I generally use Brave for browsing. Do you have any extension recommendations on top of the built-in shields?

I don't see much security benefits in using Linux other than that it's not compatible with the exploits and malware built for Windows. Maybe if I bothered spending some time to tune SELinux I could achieve some cover but looking at Android the sandboxing approach does not seem to work very far and it quickly becomes inconvenient to fence off your workbench from your files.

I'm just stuck in my habits from back when my dad was on Team Netscape Navigator, and I maintain a general revulsion for all things Chromium despite assurances it can be had without Google intruding. Brave is on my computer, but old habits die hard.

The main benefit I see to Linux is the ease of locking admin power behind a password to prevent malicious installation of software or modification of the system files. Windows can do this too, but every Linux distro I've tried is pretty good about setting this expectation. And of course Windows and Mac remain the more viable targets. Don't be the low-hanging fruit.

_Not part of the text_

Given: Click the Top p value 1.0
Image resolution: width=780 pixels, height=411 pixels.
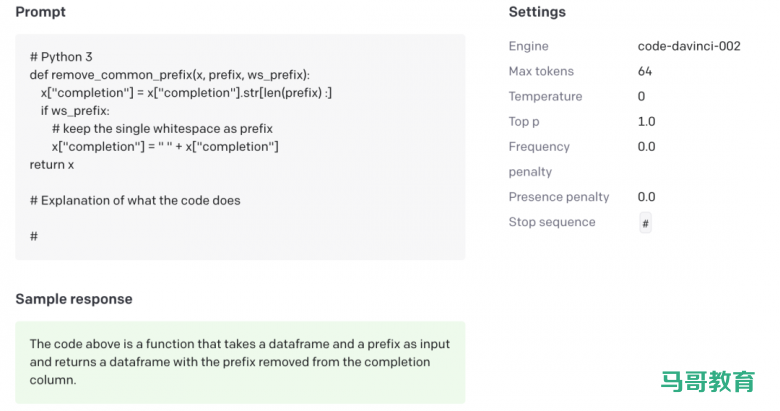Looking at the screenshot, I should click(x=646, y=121).
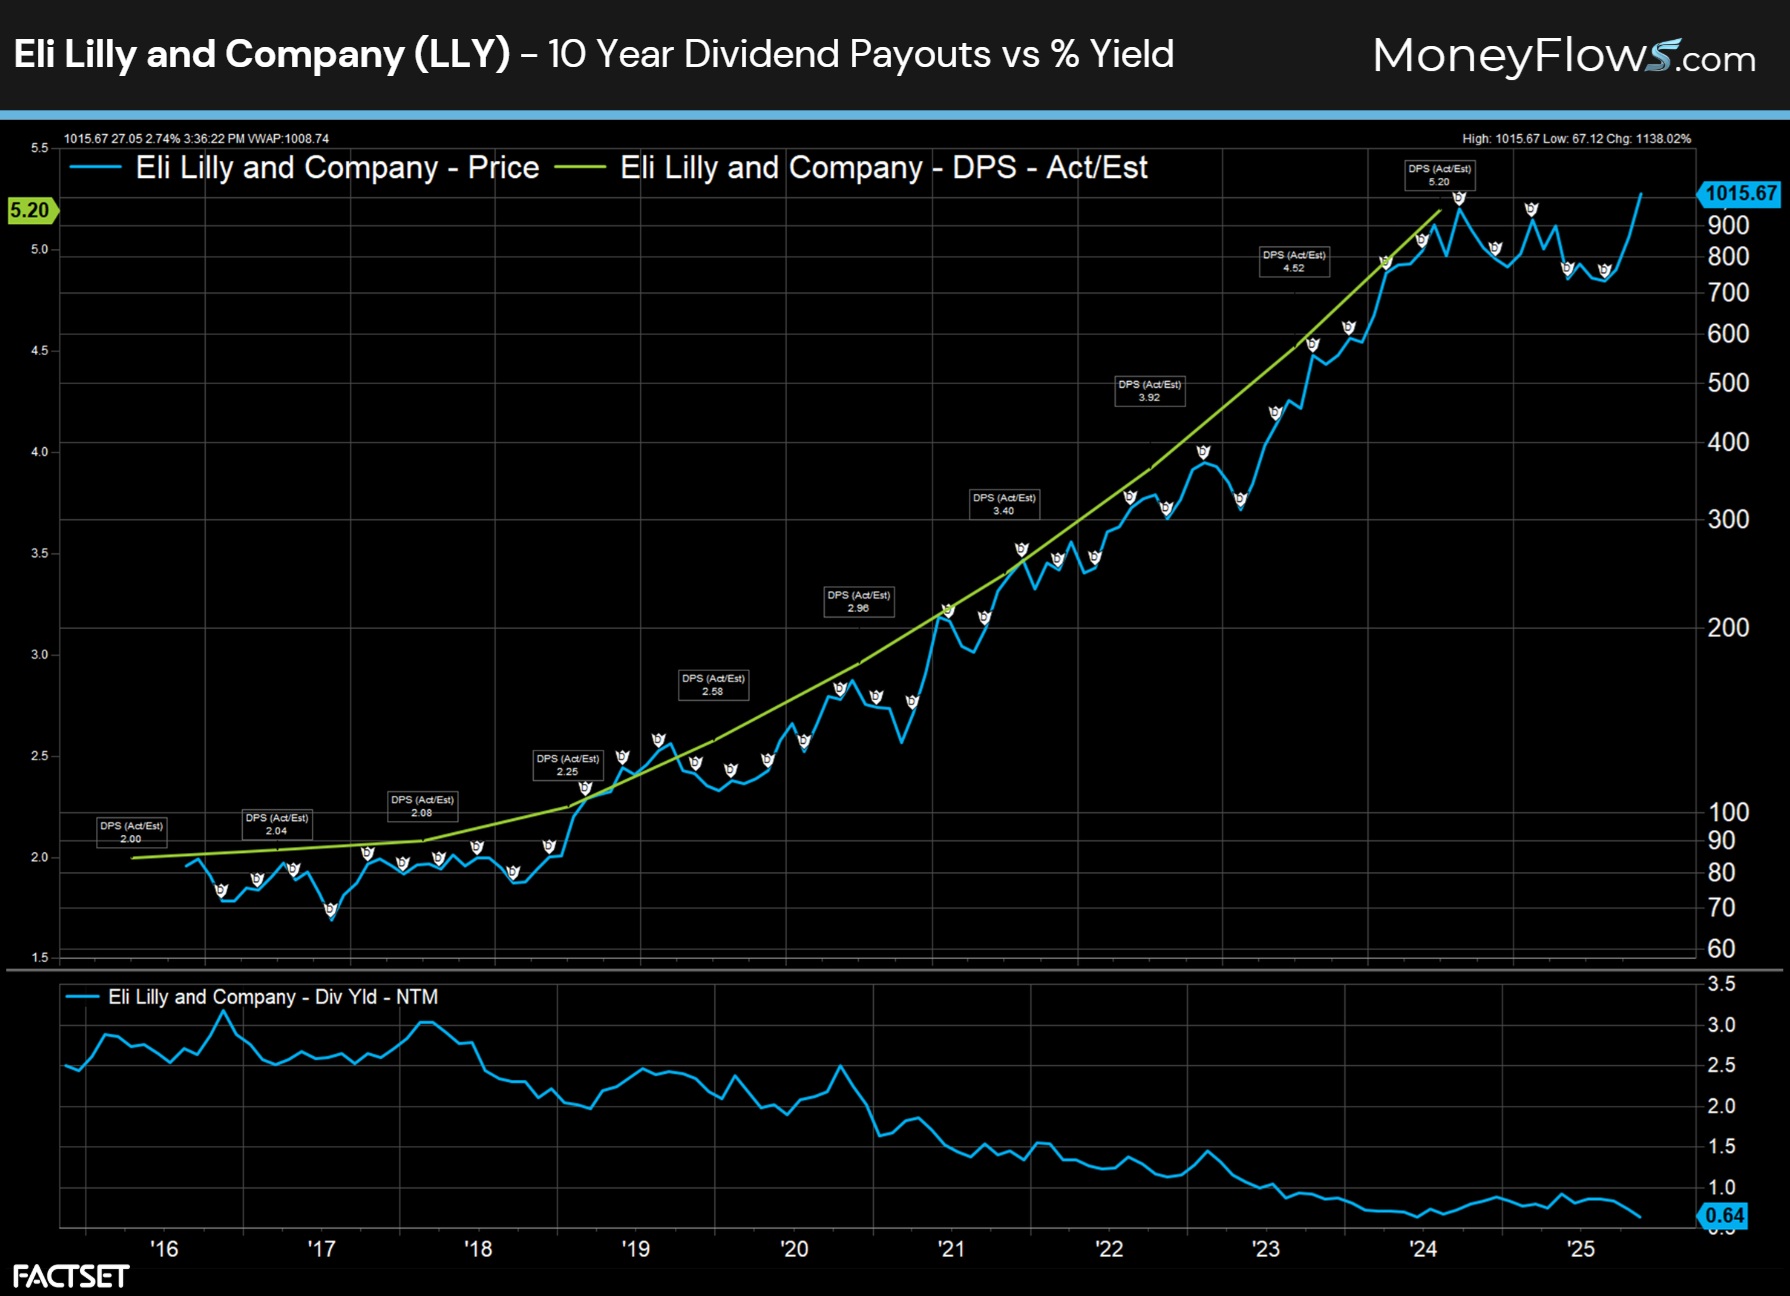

I think that people put too much trust on the sudo prompt on the terminal. Scripts could easily produce a fake prompt for the intent to grab the password or they could just modify the path variable and add a malicious replica in the user's local bin directory. GUIs are generally not any better as they can just draw a shade layer on top of the other windows and drop a centered password prompt on the midpoint.

It is true that this design prevents the execution of admin level operations by default but you could just as well switch accounts when you need the elevated access. There is also so much to steal and try in the user's context that many attackers would be content with that alone if they want to pull a ransom attack or an identity fraud.